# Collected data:

◆ ◆ ◆ ◆ ◆ ◆ ◆

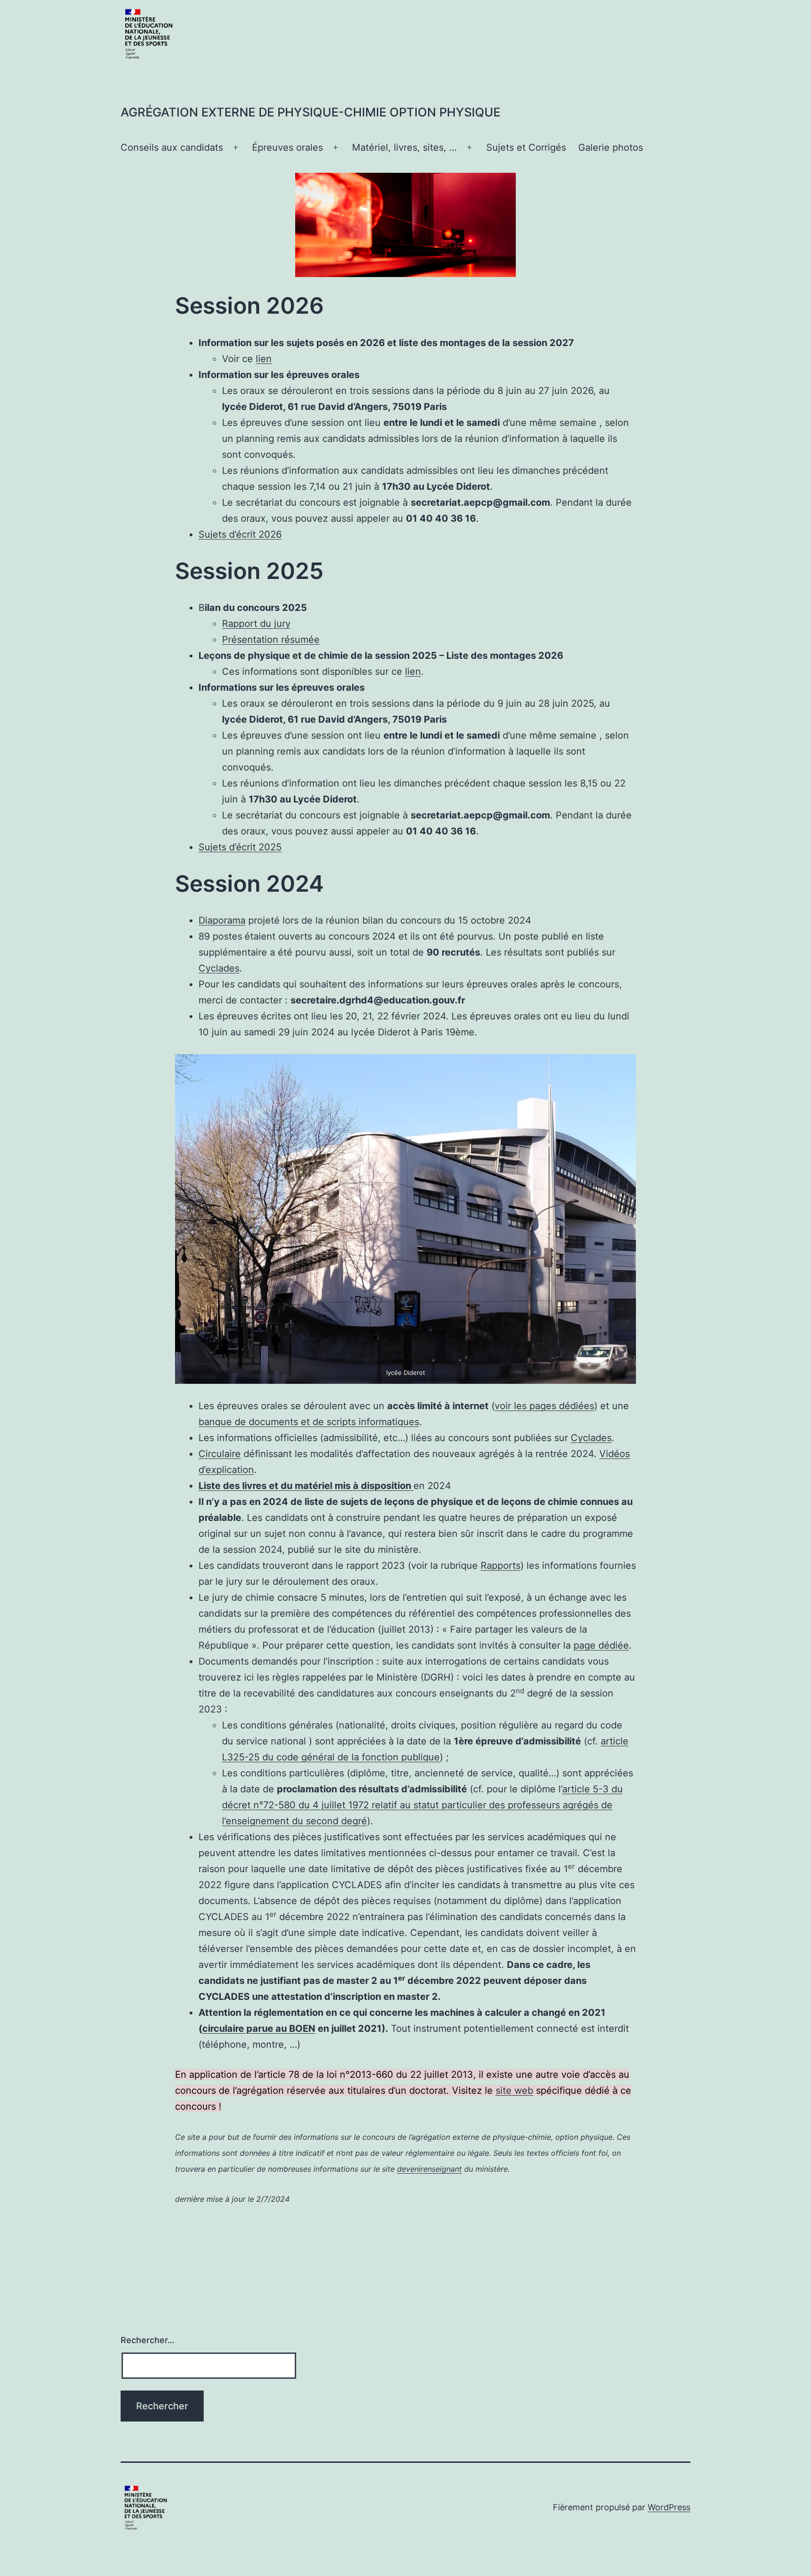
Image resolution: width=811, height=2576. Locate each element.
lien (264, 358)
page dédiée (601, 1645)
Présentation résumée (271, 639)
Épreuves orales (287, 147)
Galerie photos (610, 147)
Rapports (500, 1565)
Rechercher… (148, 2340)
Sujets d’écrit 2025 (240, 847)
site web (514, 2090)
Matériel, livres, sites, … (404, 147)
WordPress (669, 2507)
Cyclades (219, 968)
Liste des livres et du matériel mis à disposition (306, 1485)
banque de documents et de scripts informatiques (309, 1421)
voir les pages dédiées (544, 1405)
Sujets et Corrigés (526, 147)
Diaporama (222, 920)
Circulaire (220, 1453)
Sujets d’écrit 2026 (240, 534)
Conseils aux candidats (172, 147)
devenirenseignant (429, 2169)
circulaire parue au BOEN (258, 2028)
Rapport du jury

◆ ◆ ◆ ◆ ◆ ◆ ◆

# To do:
Would you please copy exactly the part of the entries above that begins at the line containing "WordPress (669, 2507)" and ends at the line containing "Sujets d’écrit 2026 (240, 534)", both lines included?

# Solution:
WordPress (669, 2507)
Cyclades (219, 968)
Liste des livres et du matériel mis à disposition (306, 1485)
banque de documents et de scripts informatiques (309, 1421)
voir les pages dédiées (544, 1405)
Sujets et Corrigés (526, 147)
Diaporama (222, 920)
Circulaire (220, 1453)
Sujets d’écrit 2026 (240, 534)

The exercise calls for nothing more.